§ **Stored dataset items**:
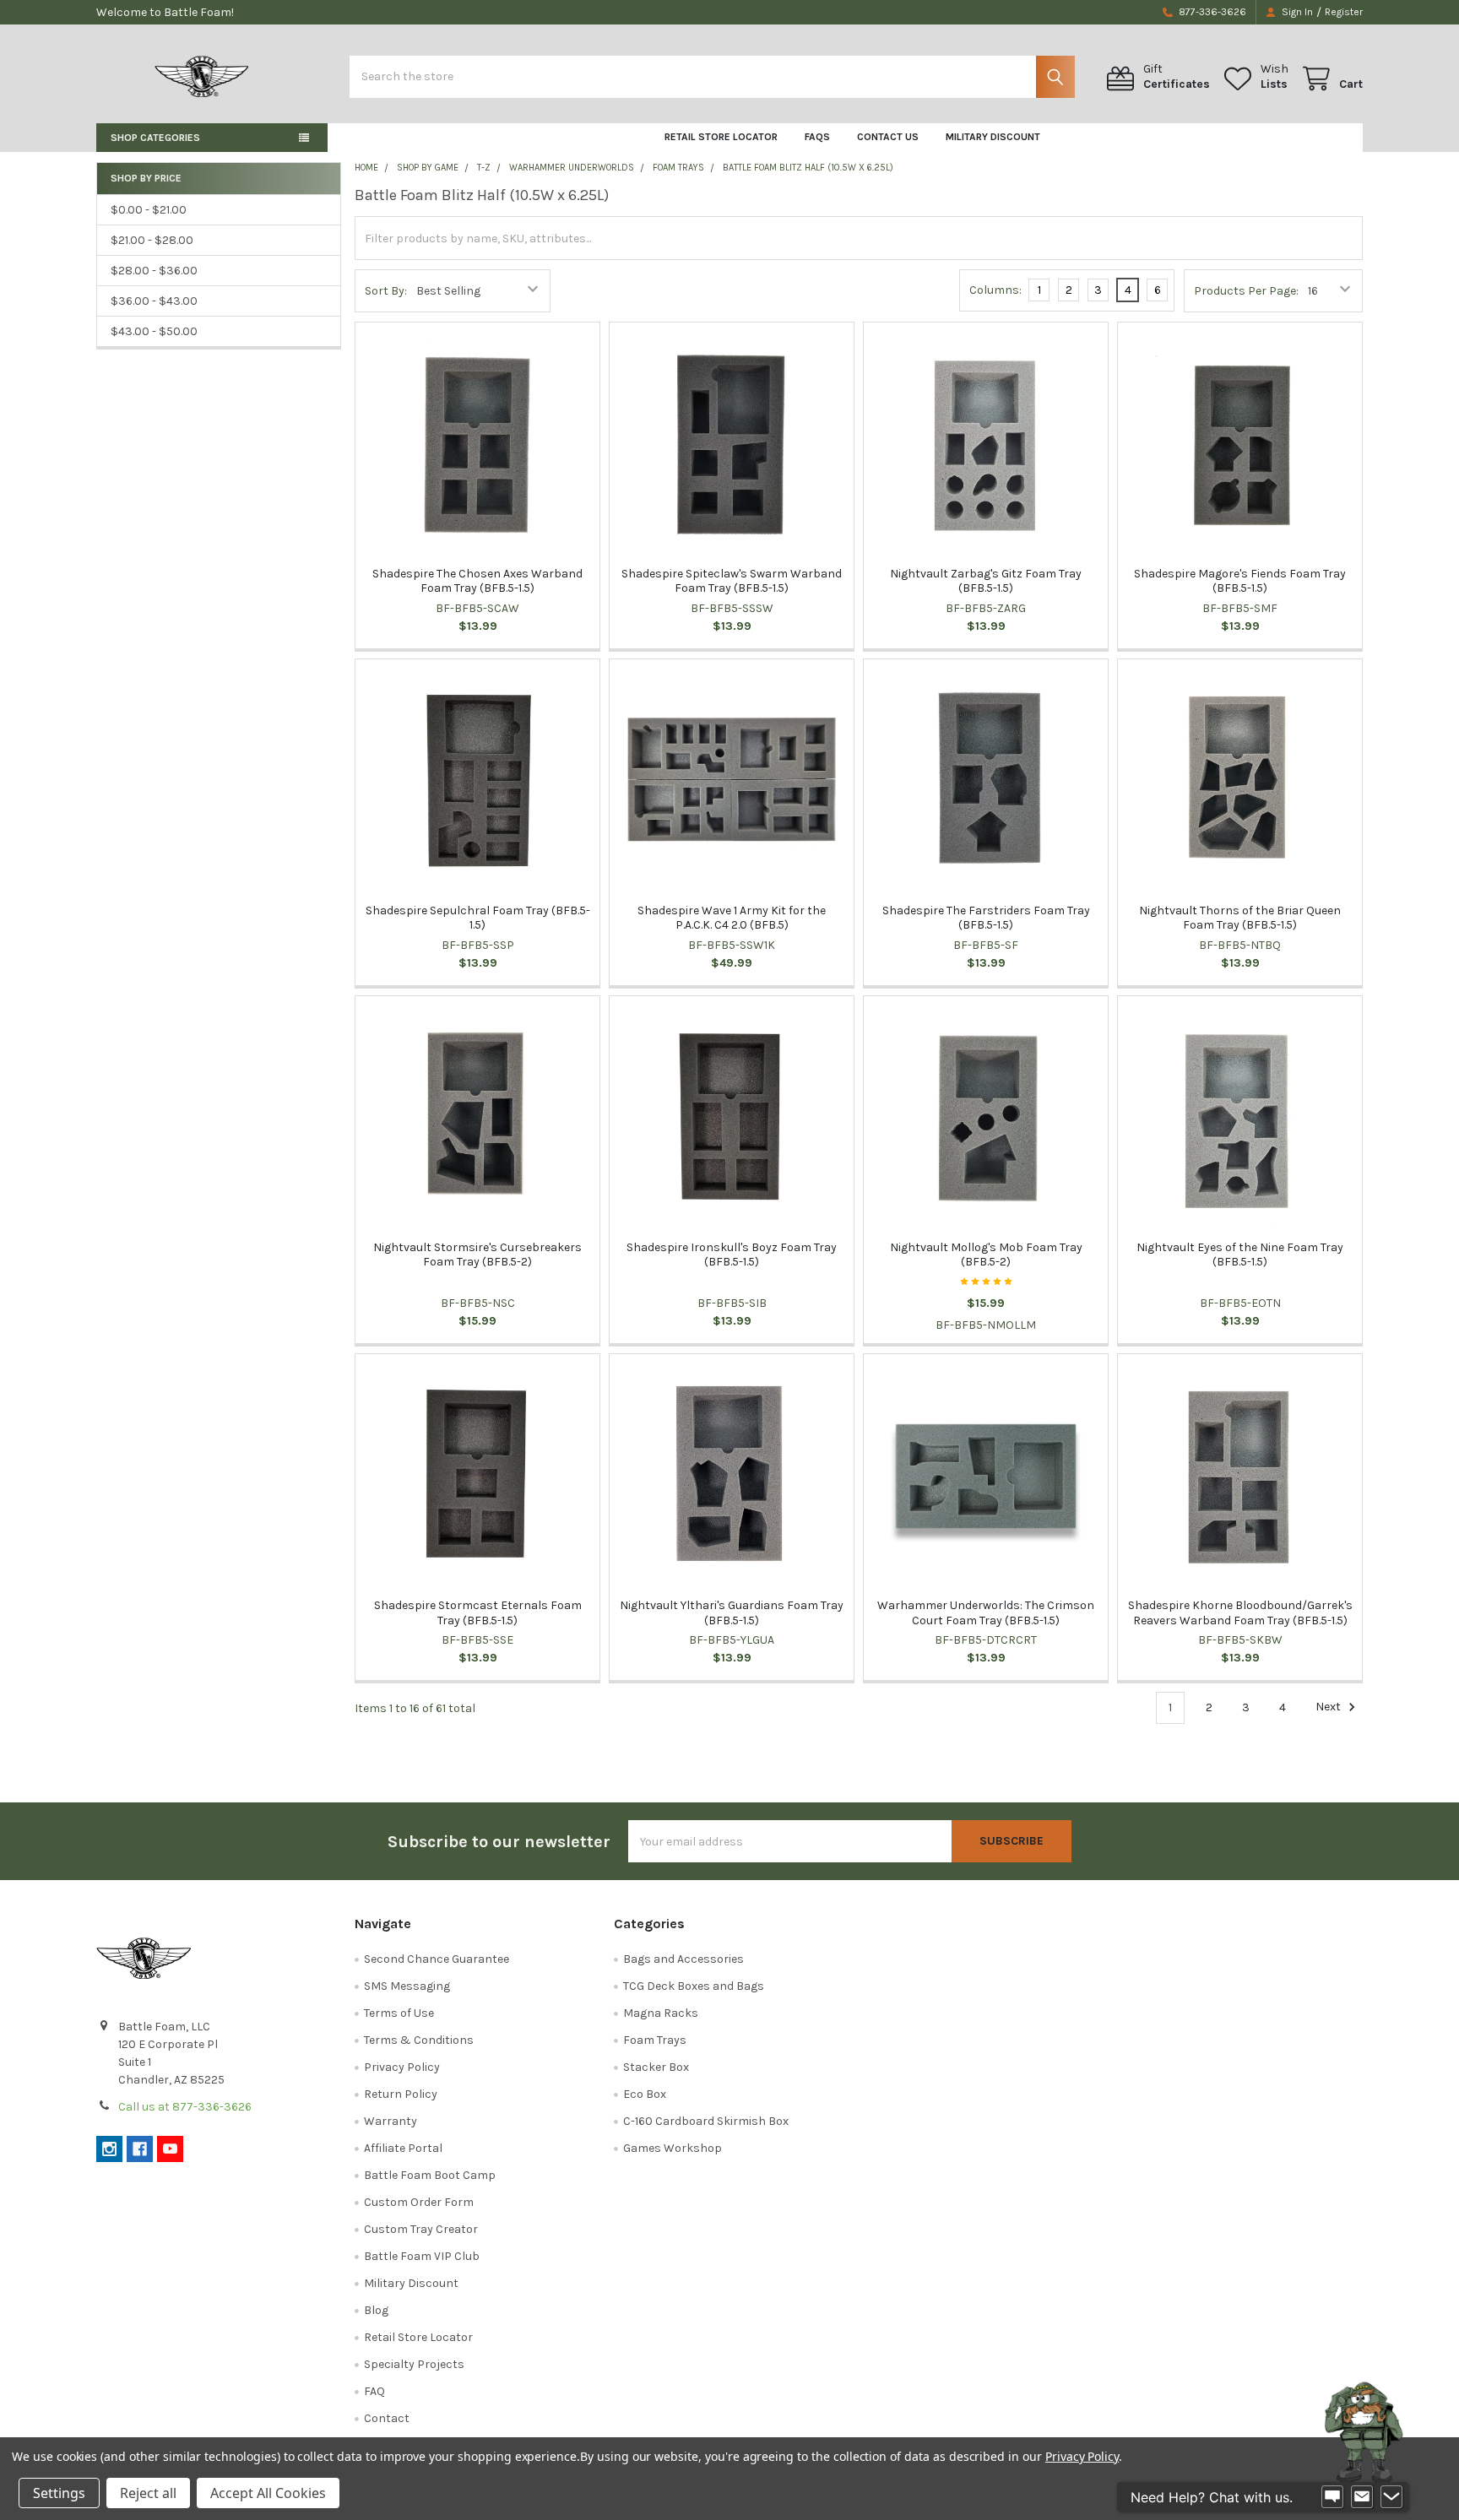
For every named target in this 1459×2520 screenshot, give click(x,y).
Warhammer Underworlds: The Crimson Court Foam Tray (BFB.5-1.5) (985, 1613)
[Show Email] (1362, 2497)
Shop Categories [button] (155, 138)
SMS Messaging (407, 1986)
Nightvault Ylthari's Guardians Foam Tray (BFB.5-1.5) (731, 1613)
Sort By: (386, 291)
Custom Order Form (419, 2202)
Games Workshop (672, 2148)
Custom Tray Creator (421, 2229)
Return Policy (400, 2094)
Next (1329, 1707)
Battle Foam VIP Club (422, 2256)
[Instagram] (109, 2149)
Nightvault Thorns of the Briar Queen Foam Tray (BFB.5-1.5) (1240, 918)
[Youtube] (170, 2149)
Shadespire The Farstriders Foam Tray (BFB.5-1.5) (986, 918)
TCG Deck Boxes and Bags (693, 1986)
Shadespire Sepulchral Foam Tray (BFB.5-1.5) (478, 918)
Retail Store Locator (721, 137)
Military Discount (993, 137)
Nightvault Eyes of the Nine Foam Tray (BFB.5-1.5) (1239, 1255)
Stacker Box (656, 2067)
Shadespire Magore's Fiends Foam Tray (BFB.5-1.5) (1240, 581)
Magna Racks (660, 2013)
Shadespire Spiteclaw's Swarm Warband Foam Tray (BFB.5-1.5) (731, 581)
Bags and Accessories (683, 1959)
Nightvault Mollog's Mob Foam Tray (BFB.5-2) (986, 1255)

§ **Assignment**:
From the entries above, output every line exactly and omit any image.

§ **Written solution**:
For every named target in this 1459×2520 screenshot, give click(x,y).
Warhammer Underworlds: The Crimson Court Foam Tray (BFB.5-1.5) (985, 1613)
[Show Email] (1362, 2497)
Shop Categories [button] (155, 138)
SMS Messaging (407, 1986)
Nightvault Ylthari's Guardians Foam Tray (BFB.5-1.5) (731, 1613)
Sort By: (386, 291)
Custom Order Form (419, 2202)
Games Workshop (672, 2148)
Custom Tray Creator (421, 2229)
Return Policy (400, 2094)
Next (1329, 1707)
Battle Foam VIP Club (422, 2256)
[Instagram] (109, 2149)
Nightvault Thorns of the Briar Queen Foam Tray (BFB.5-1.5) (1240, 918)
[Youtube] (170, 2149)
Shadespire The Farstriders Foam Tray (BFB.5-1.5) (986, 918)
TCG Deck Boxes and Bags (693, 1986)
Shadespire Sepulchral Foam Tray (BFB.5-1.5) (478, 918)
Retail Store Locator (721, 137)
Military Discount (993, 137)
Nightvault Eyes of the Nine Foam Tray (BFB.5-1.5) (1239, 1255)
Stacker Box (656, 2067)
Shadespire Magore's Fiends Foam Tray (BFB.5-1.5) (1240, 581)
Magna Racks (660, 2013)
Shadespire Spiteclaw's Swarm Warband Foam Tray (BFB.5-1.5) (731, 581)
Bags and Accessories (683, 1959)
Nightvault Mollog's Mob Foam Tray (BFB.5-2) (986, 1255)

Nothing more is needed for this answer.